I stand by my initial reaction: the decision is a travesty.  Roberts had it within his power to strike down the entire monstrosity, and he opted not to.  Although the Right will be energized he has handed Obama a political “win” (yes, a win that might end up as a curse, but for today, right now, this is a win).

 Taking all that as read, what now are the limits of federal power?

 On the good news front, the Court struck down (for the first time) a scheme of conditional federal grants as being unduly coercive against the states — that would be ACA’s Medicaid expansion which threatened to pull the plug on all Medicaid dollars for states that don’t march in lockstep with the feds.

Also good — very good — is the fact that the Court rejected the administrations two primary arguments: that the individual mandate is justified under the Commerce Clause and the Necessary and Proper Clause.  So now we know: Congress cannot use its regulatory power to compel activity.  There must be some pre-existing activity (and it has to be of an “economic” nature) for Congress to be able to regulate.

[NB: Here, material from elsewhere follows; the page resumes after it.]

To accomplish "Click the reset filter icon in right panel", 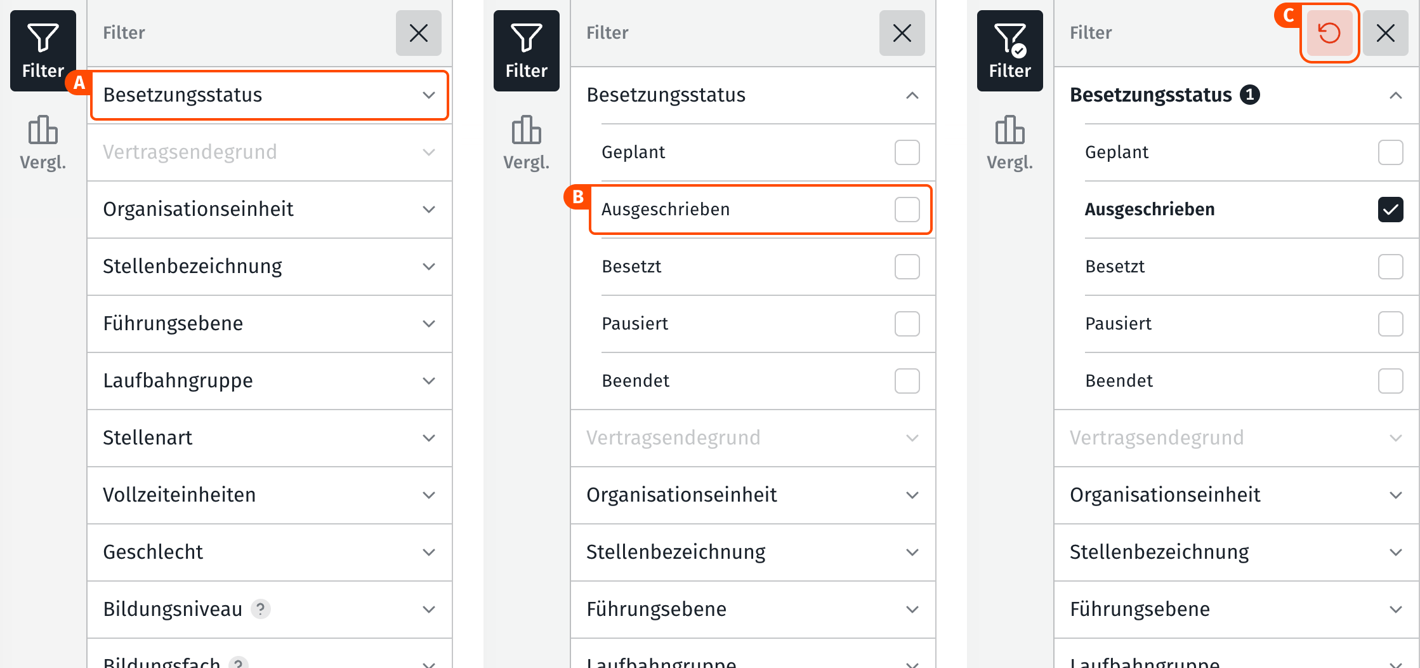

But then the bad — very bad — news: Roberts accepted the validity of the mandate as a “tax” imposed to promote the “general welfare.”  As a matter of original meaning, this conclusion is incoherent.  Everything we know about the original understanding of the text tells us that it was not meant to authorize Congress to use its taxing power to achieve ends that it could not do under its enumerated powers.   Unfortunately, however, that conclusion is supported by precedent going back to the 1937 Helvering v. Davis.  It is the Hamiltonian view of “general welfare.” I don’t buy it, but it was not likely that the Court was going to revive the Madisonian (correct) view of general welfare at this date.

So: Congress cannot compel you to enter into commerce, but it can tax you if you refuse to enter into commerce.   What are the limits to this doctrine?  As far as I can tell they are:

The tax cannot be so high that people have no choice but to purchase health insurance [or whatever product or service Congress decides to mandate next];
Congress cannot attach any other “negative legal consequences” to the failure to engage in commerce; e.g., Congress cannot impose criminal or civil penalties for failing to buy health insurance.
The tax must be imposed regardless of intent, thus, Congress can’t impose a tax only on those who “intentionally refuse to buy health insurance.”
The tax must be collected in the same manner as other taxes, ie, via the IRS.

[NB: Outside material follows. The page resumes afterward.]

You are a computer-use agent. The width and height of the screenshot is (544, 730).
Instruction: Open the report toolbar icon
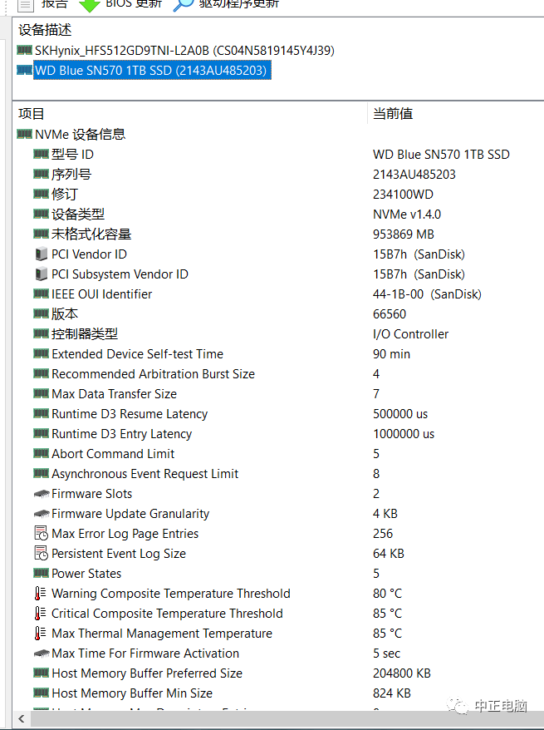(x=25, y=5)
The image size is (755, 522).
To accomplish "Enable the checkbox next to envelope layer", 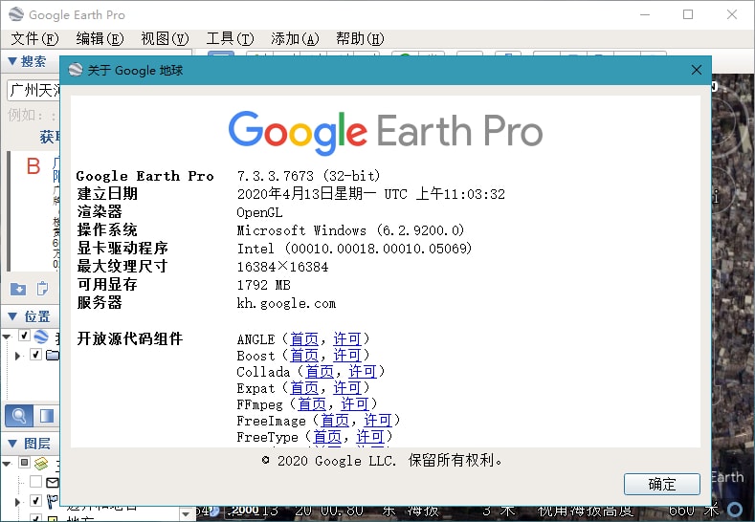I will (35, 482).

 The dangerous part of his decision is not that he expanded the scope of the “taxing power” (as I explain above, existing precedents already did that) but he greatly expanded the Court’s power to reclassify a regulatory measure as a “tax.”  Roberts relies on the principle that if courts are faced with differing interpretations of a law, they should choose the interpretation that upholds the law.  But that assumes that the competing interpretations are plausible.  Here, Congress was absolutely crystal clear in categorizing the “shared responsibility payment” as a “penalty,” i.e., a means to enforce a regulatory command, and not a tax.  The President who signed the law emphatically denied it was a tax (see Mollie’s post). 

A Court re-writing a statute to achieve a certain result is the very definition of judicial acitivism.  For the Court to rewrite a law so as to impose a tax is doubly disturbing.  As the dissenters say: “Impos ing a tax through judicial legislation inverts the constitu tional scheme, and places the power to tax in the branch of government least accountable to the citizenry.”